Got a heavy heart and a bad mood. The black hole is near to bug
me. I know it is but I do nothing to ward it off, to fight it. Life
sometimes needs a bit of black to see the beauty of the white at the end of that
tunnel. So many things clutter my head but no cohesive thought come
by….I wanted badly to gush out so many things driving back home from work, but
now my mind is a blank. Have these half formed thoughts that I know I want
to share but I can’t express them into anything. When I try, they
disappear like rays of sun hiding behind the clouds.
Sounds quite depressing…..I haven’t written something inspiring for a
bit, my moodiness is taking over. I had no possibility of travelling this
year, no time on my own (apart for a day yoga retreat which wasn’t really alone
anyway) and its Summer so my energy levels are down!
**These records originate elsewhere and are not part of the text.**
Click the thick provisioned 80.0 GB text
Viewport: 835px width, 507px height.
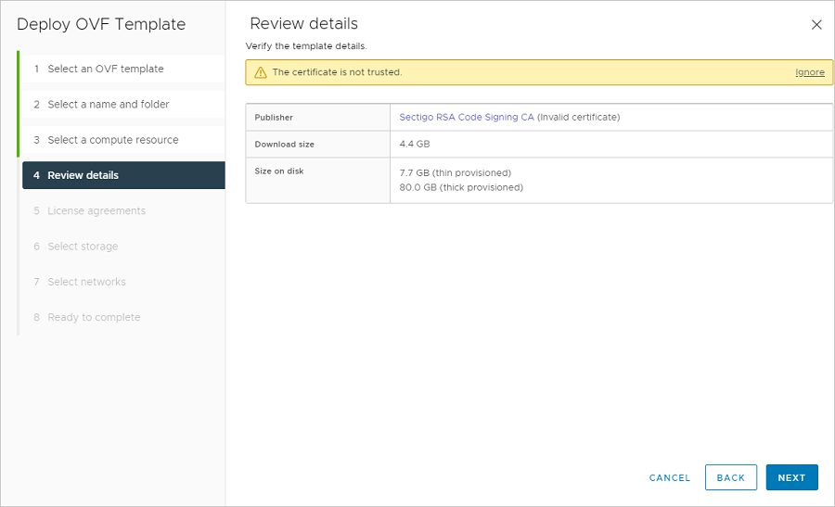point(461,187)
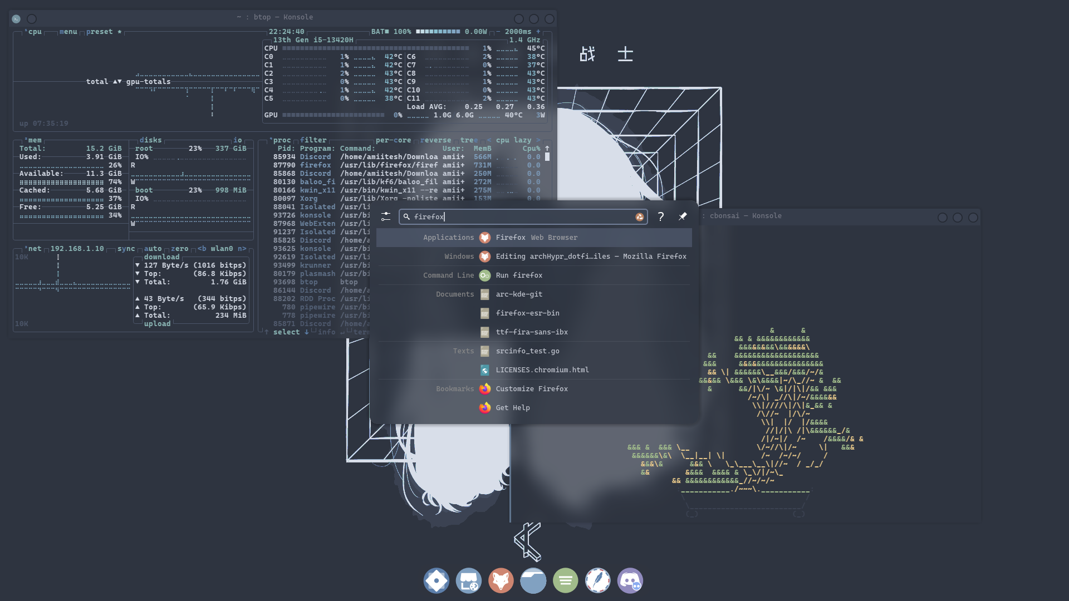Open LICENSES.chromium.html text result
Viewport: 1069px width, 601px height.
[x=542, y=370]
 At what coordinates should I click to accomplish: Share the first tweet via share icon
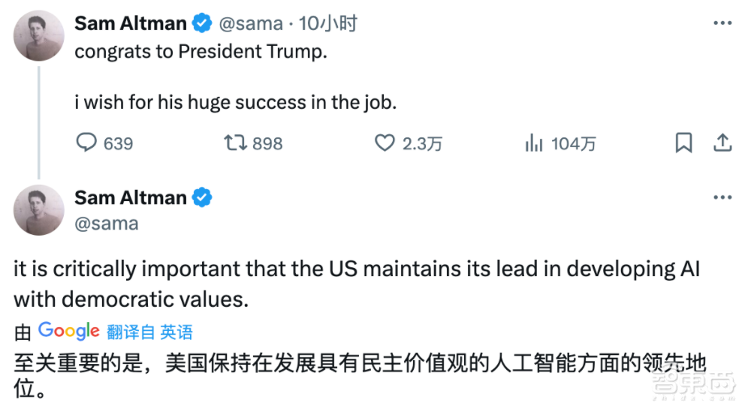coord(722,143)
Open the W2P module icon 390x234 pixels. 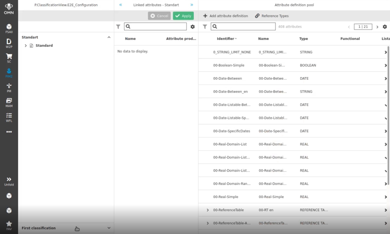click(x=9, y=43)
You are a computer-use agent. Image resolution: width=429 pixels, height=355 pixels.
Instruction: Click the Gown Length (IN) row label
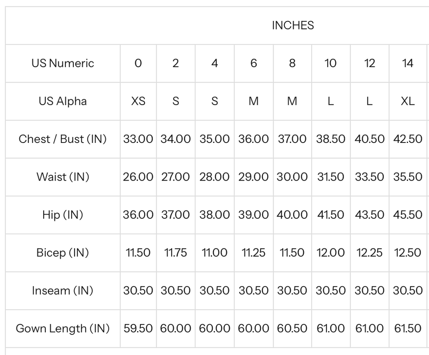[63, 328]
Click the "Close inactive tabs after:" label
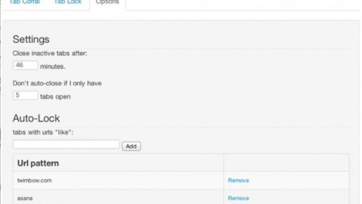Screen dimensions: 362x204 tap(50, 53)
Summer should be fun with a lot of things to go to and do….beach, feasts,
festivals, concerts, bbqs… but Summer was never my friend 🙂 I prefer Winter,
with its cold yet sunny weather. Walks in the country, a picnic, hot
chocolate in a cafe, dvd nights with friends…..friends oh yes one of the
things cluttering my mind -sigh-have I changed so much since my pup was born? or is it that finally the real me is truly coming to the surface and find certain things tedious, annoying? I wonder…maybe tomorrow I will remember what I was meant to really write and have something more cheerful or at least less jumbled to post.